Mamata Banerjee has reasons to be wary of Asaduddin Owaisi’s Bengal mission
The AIMIM’s footprints in Bihar are beginning to worry the Trinamool Congress in Bengal.
Bengal chief minister and Trinamool Congress president Mamata Banerjee’s recent potshots at Asaduddin Owaisi’s All India Majlis-e-Ittehadul Muslimeen (AIMIM) come in the wake of the Hyderabad-based party’s growing activities in the state over the past one year, especially since the 2019 Lok Sabha election results.

AIMIM’s recent victory in an Assembly bye-election in Bihar’s Kishanganj (along the north Bengal border) and its growth in Jharkhand’s Pakur district (along Bengal’s southwestern border) has further fuelled the party’s campaign to gain a foothold in Bengal and has added to the TMC’s concerns.
Between Monday and Wednesday Banerjee called the AIMIM, without naming it, an example of “Muslim extremists,” “agents of Bharatiya Janata Party (BJP)” and “outsiders” and urged Bengal’s Muslims not to listen to the party.
AIMIM chief and Hyderabad MP Owaisi, returned the compliments and accused
Banerjee of failing Bengal’s Muslims despite getting their fullest support.
The AIMIM has not been formally launched in Bengal, even though preparations started two years ago as part of its aim of having at least one MLA in every state. AIMIM presently has seven seats in Telangana Assembly, three in Maharashtra and one in Bihar.
According to AIMIM’s organisers in Bengal, more than 50 street corner meetings have been held over the past six months in the districts of Murshidabad, Malda, North Dinajpur, Birbhum, South 24-Parganas, North 24-Parganas and Cooch Behar, where the share of Muslim population stand at 66.27%, 51.27%, 49.92%, 37.06%, 35.57%, 25.82% and 25.54%, respectively, according to the census of 2011.
Many of these meetings witnessed packed crowds and the photos were shared on social media.
“Our organisational setup, which includes district committees, is ready. We have not announced the name of the state president but the moment we name him, he will have his team in the districts ready,” said Syed Asim Waqar, AIMIM national spokesperson who is in charge of Bengal, adding that Owaisi will visit the state “very soon”.
Speakers at AIMIM’s street corner meetings included people belonging to the Scheduled Caste and the Scheduled Tribe communities. They lambasted the BJP and TMC and called for a Dalit chief minister in Bengal.

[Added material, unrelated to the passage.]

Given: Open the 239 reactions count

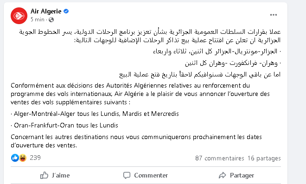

Though no organiser has any designation, Zameerul Hasan and Anwar Pasha are among the faces of the party in the state.
The AIMIM makes no secret of its political ambitions in Bengal.
“The party will contest all 294 seats in the 2021 Assembly elections,” said Zameerul Hasan.

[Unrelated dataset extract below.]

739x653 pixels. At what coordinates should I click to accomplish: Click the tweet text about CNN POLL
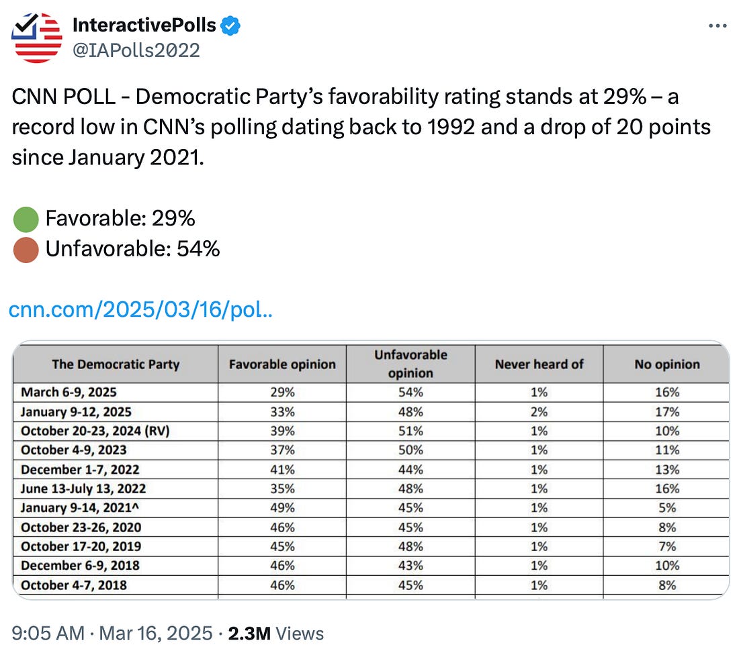click(x=360, y=126)
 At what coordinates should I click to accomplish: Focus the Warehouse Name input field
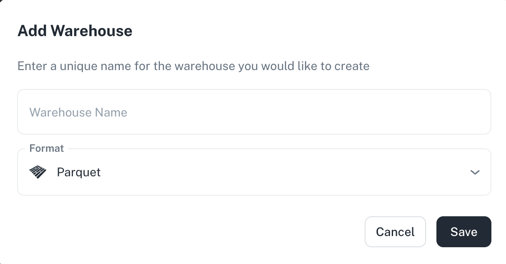[x=254, y=112]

Party insiders, however, said that focus will be on 82 seats and a dozen constituencies will come under special focus.
“The main way of spreading the organisation, however, is indoor meetings, held at the residences of the party’s supporters and sympathisers. These are usually held late in the evening. We are moving carefully and are trying to keep newcomers relatively underexposed to save them from the TMC’s politics of vendetta,” said Tofajjul Haq, AIMIM’s key organiser in Cooch Behar district.
Political analysts said Mamata Banerjee has reasons to worry. “She is solely banking on Muslim votes for returning to power in 2021. Split in Muslim votes is likely to spoil her chances. If AIMIM is in Kishanganj, Raiganj (in North Dinajpur) is not far,” said Biswanath Chakraborty, a professor of political science at Rabindra Bharati University.
Mamata Banerjee, continued her jibes at Osawini on Wednesday. Addressing a gathering at a government event at Sagardighi in Murshidabad, she said, “Some people are coming from Hyderabad, bringing along money and telling people here that they will fight for them. Don’t listen to them. They are the agent of the BJP. It is we who are fighting and we will keep fighting.”
Clubbing both BJP and AIMIM together as ‘outsiders’, she said, “Don’t trust leaders from outside, whether they are Hindus or Muslims,” she said.
Following the exchange of barbs, AIMIM’s Bengal organisers have been asked to visit Jharkhand later this month when Owaisi is scheduled to spend five days for Assembly election campaign. Owaisi will visit Bengal in December and is scheduled to address a public meeting in Kolkata.